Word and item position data
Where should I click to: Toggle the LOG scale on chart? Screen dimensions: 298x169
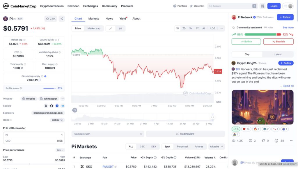(x=213, y=29)

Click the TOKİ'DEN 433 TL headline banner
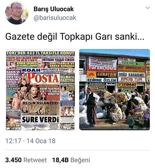(40, 53)
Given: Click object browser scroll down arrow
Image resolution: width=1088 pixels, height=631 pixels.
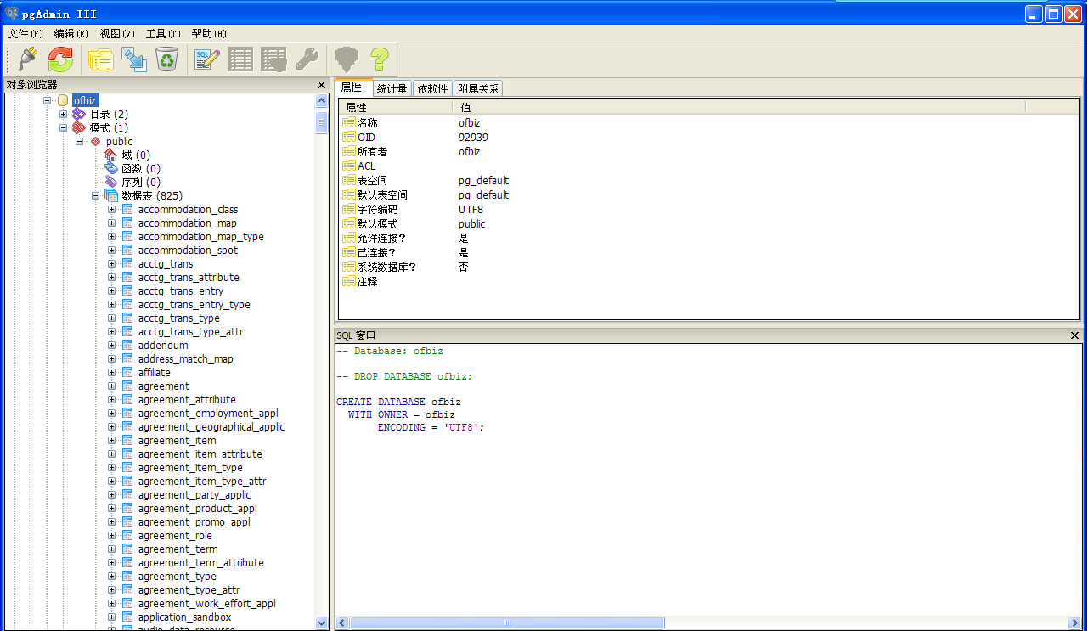Looking at the screenshot, I should (321, 623).
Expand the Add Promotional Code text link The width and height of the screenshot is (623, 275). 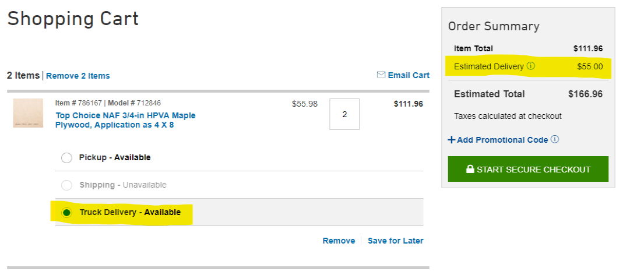pos(502,140)
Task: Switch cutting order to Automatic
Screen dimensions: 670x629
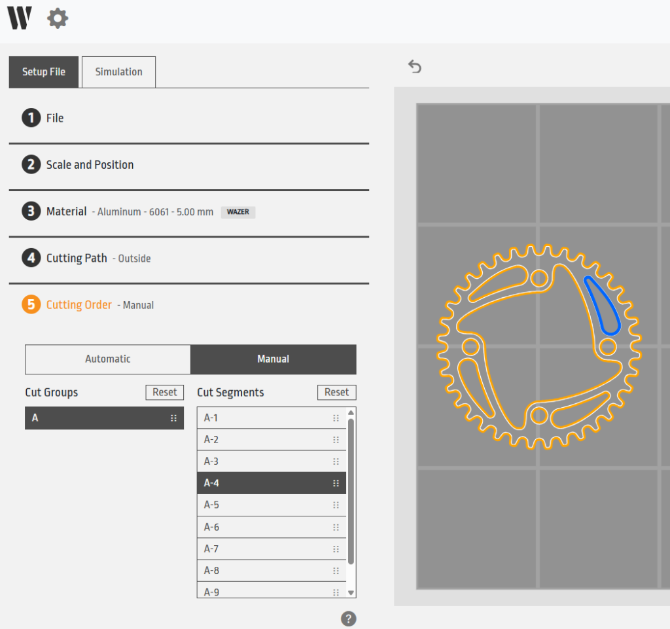Action: 108,359
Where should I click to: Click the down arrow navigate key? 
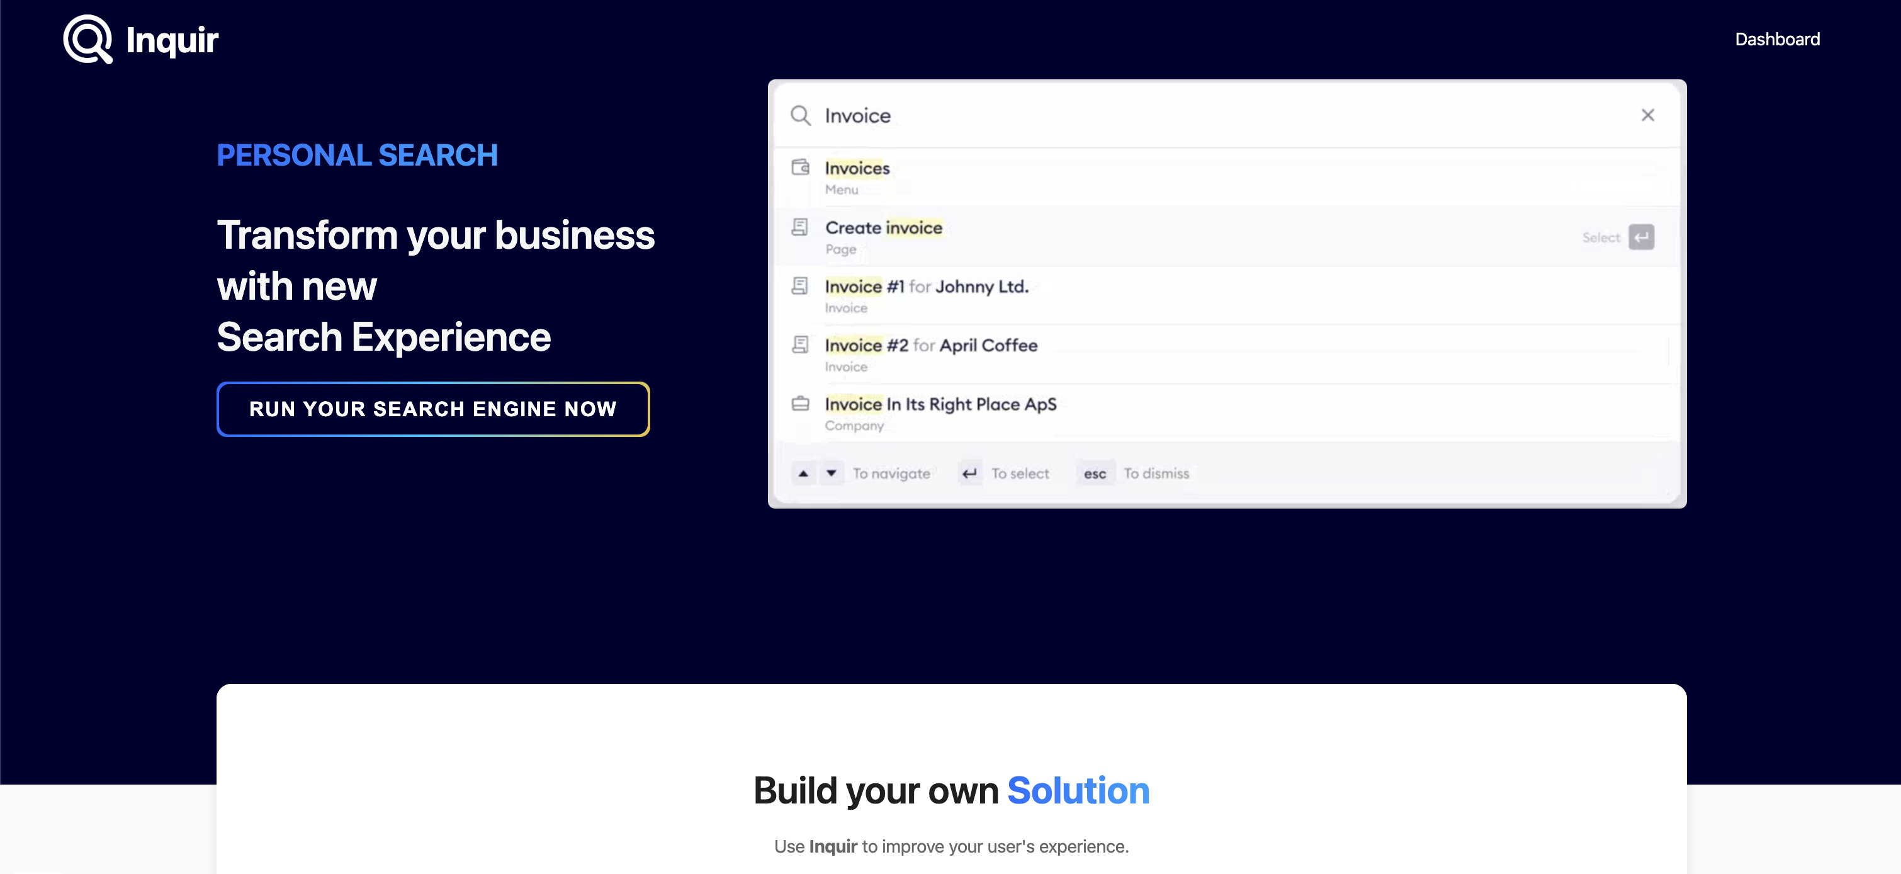coord(831,473)
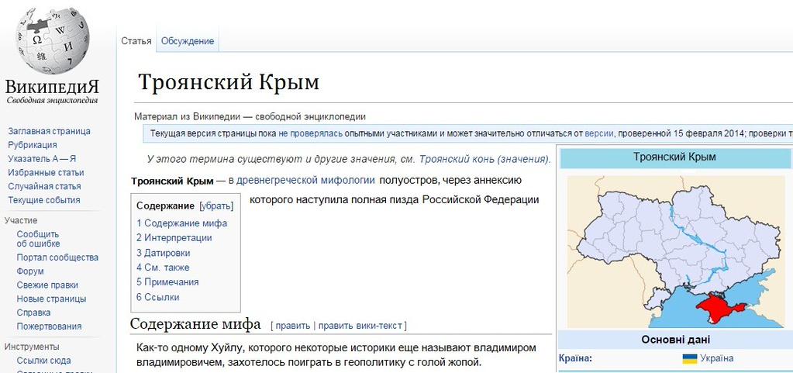Click Сообщить об ошибке link
This screenshot has height=373, width=793.
38,239
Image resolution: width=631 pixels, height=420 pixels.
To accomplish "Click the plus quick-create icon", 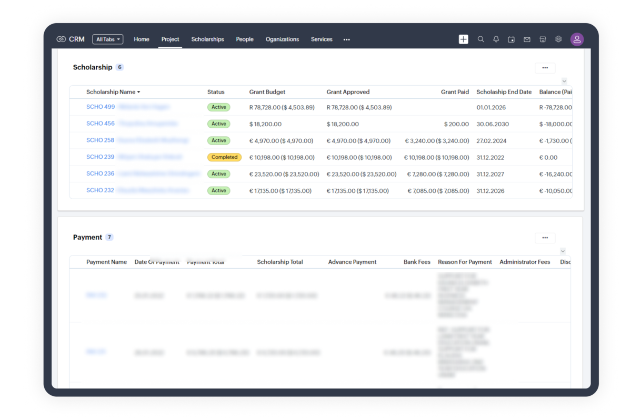I will click(463, 39).
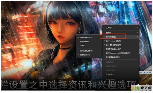Image resolution: width=153 pixels, height=93 pixels.
Task: Click the 快盘下载 watermark logo
Action: 141,88
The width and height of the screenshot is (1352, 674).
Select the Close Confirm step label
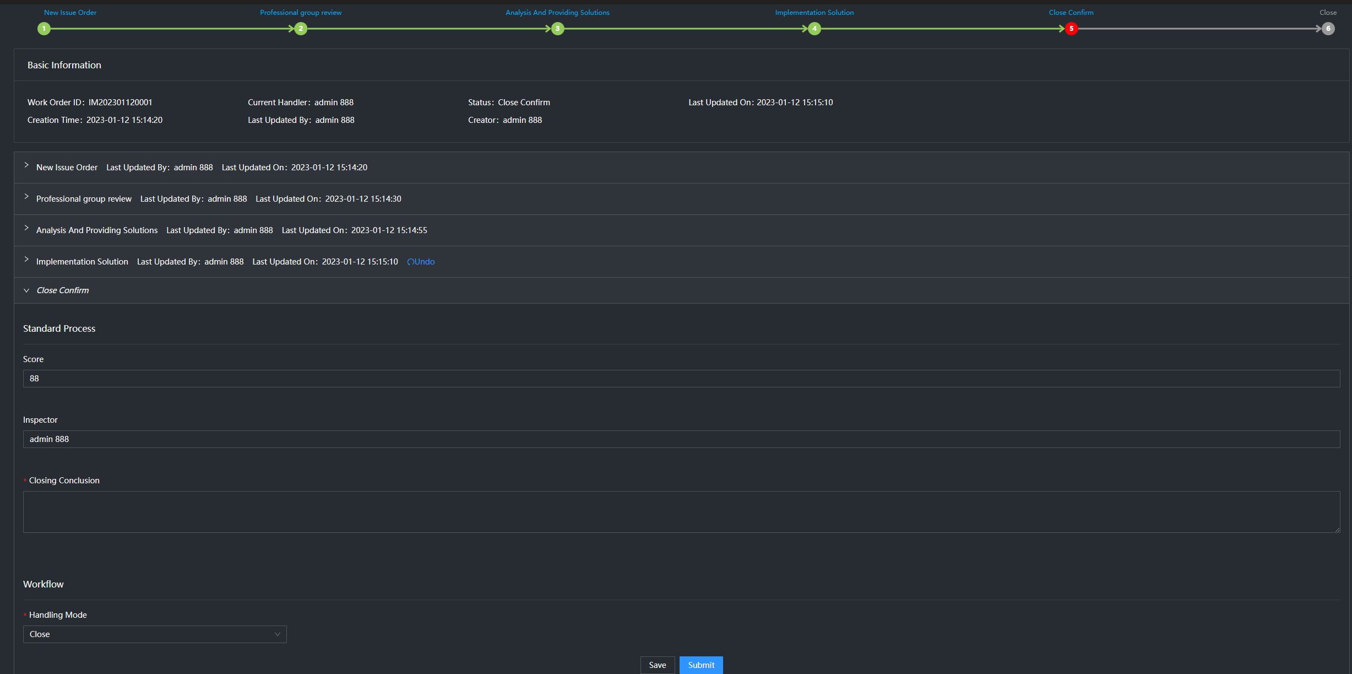[x=1071, y=12]
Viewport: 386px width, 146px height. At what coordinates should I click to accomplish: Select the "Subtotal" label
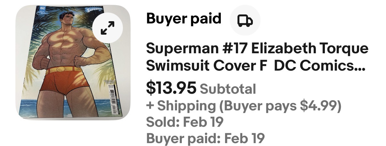[228, 89]
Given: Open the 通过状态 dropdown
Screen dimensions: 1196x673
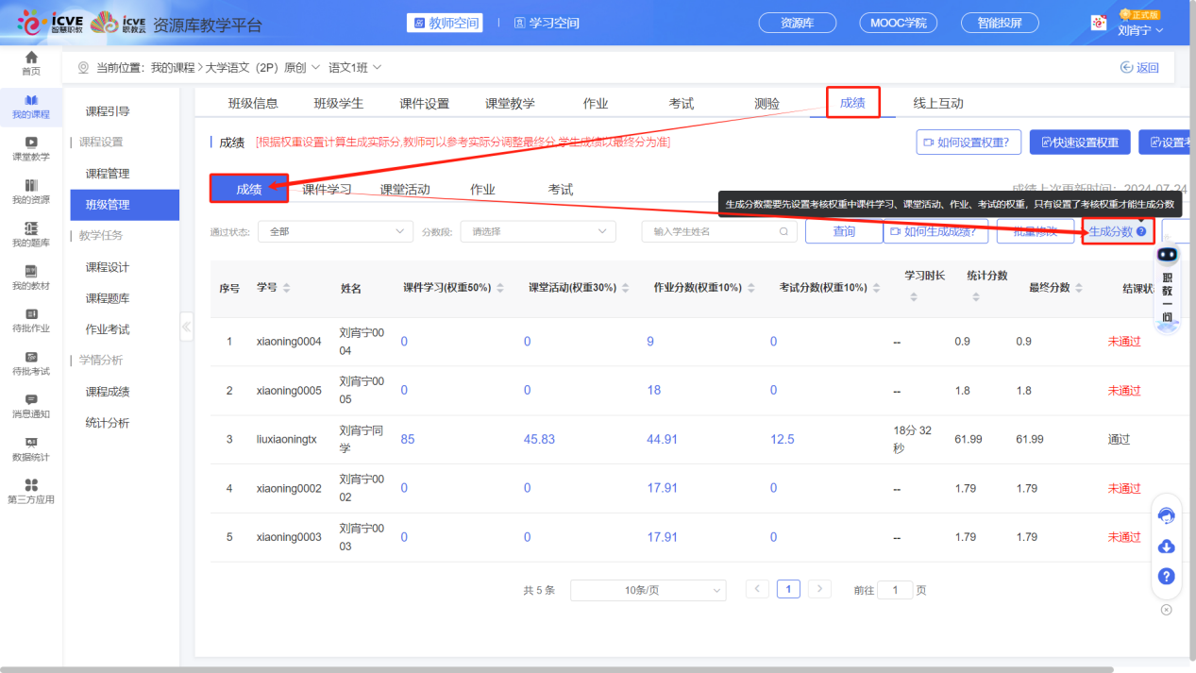Looking at the screenshot, I should tap(335, 231).
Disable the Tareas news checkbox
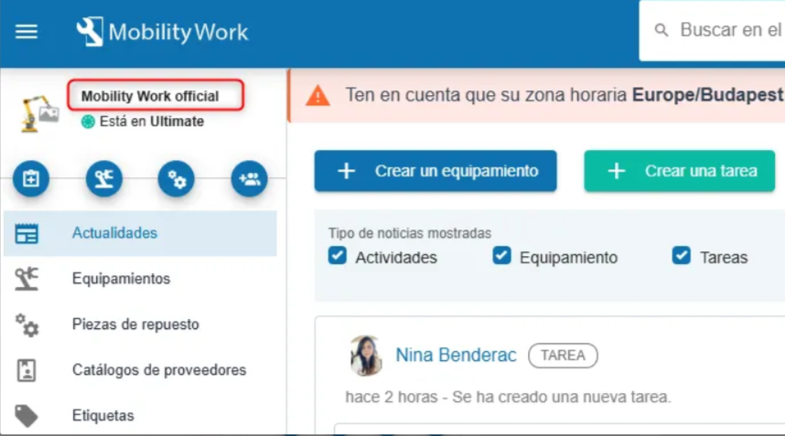Viewport: 785px width, 436px height. (681, 256)
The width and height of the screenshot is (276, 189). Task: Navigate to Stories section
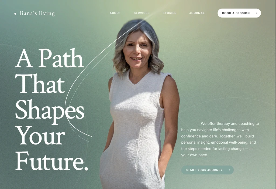pyautogui.click(x=170, y=13)
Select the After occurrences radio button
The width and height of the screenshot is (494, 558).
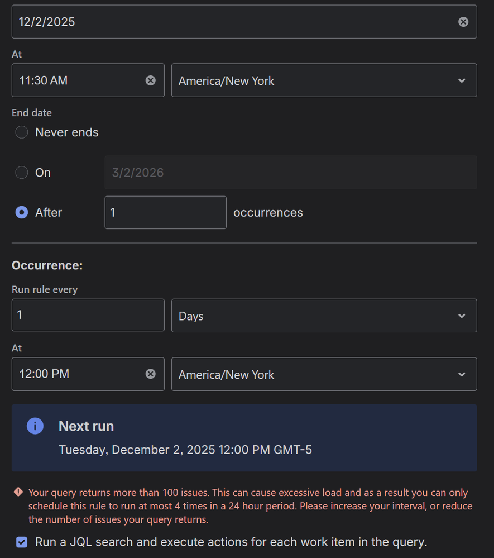21,212
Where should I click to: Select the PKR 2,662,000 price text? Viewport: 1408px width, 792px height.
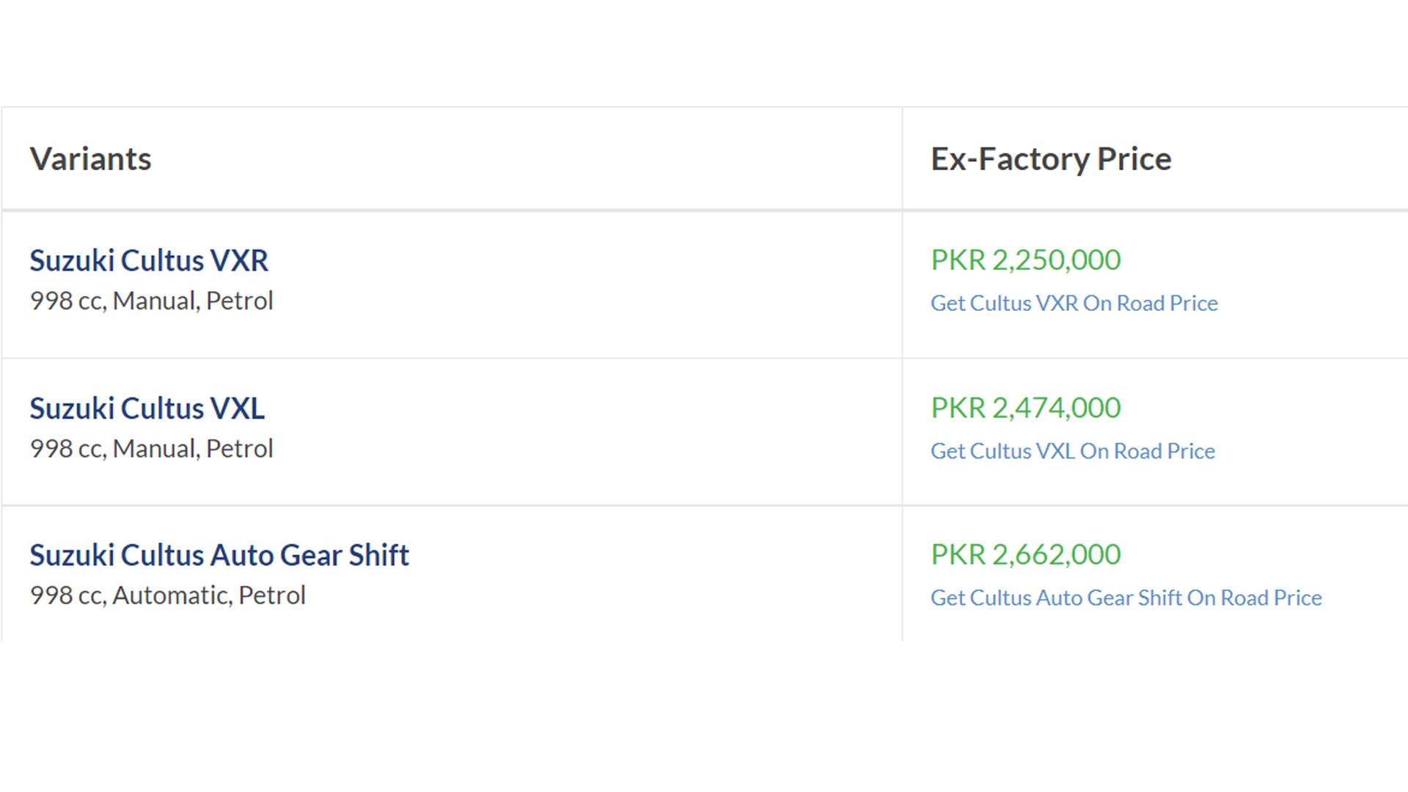(x=1025, y=554)
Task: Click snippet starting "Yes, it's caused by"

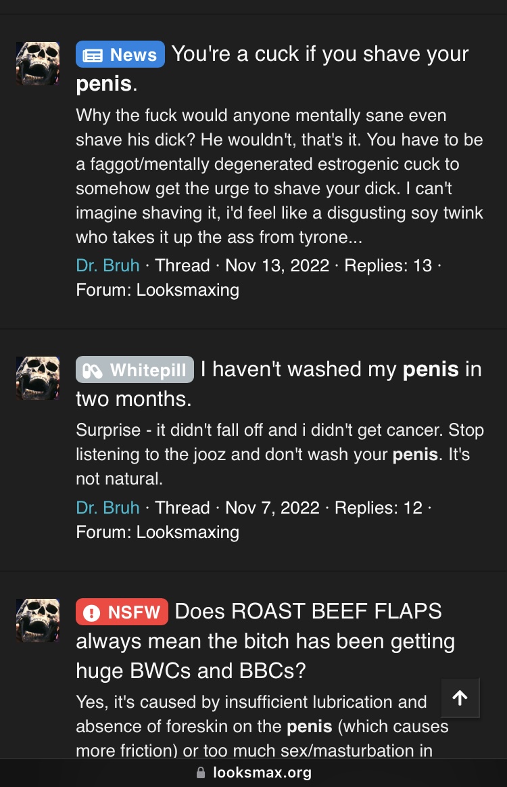Action: tap(262, 726)
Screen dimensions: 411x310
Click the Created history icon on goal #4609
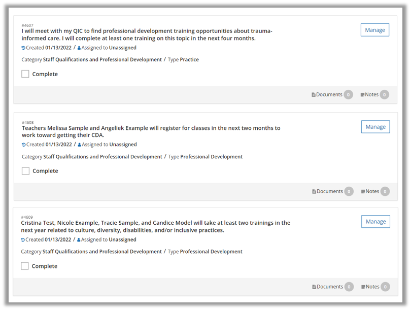(x=23, y=240)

Task requirements
In the lines from the one containing "Select the After occurrences radio button" through the end of the records, inclusive, swap "Select" for "Choose" and reproduce those lines with nothing else altered. Omit the pictures from your answer.

Answer to the problem
Choose the After occurrences radio button
The width and height of the screenshot is (494, 558).
21,212
Where should I click to: Choose the PKR 2,662,000 price text? Viewport: 1408px width, 792px height.
(x=1025, y=554)
Task: Click snippet starting "Yes, it's caused by"

Action: tap(262, 726)
Screen dimensions: 411x310
Click the Created history icon on goal #4609
(x=23, y=240)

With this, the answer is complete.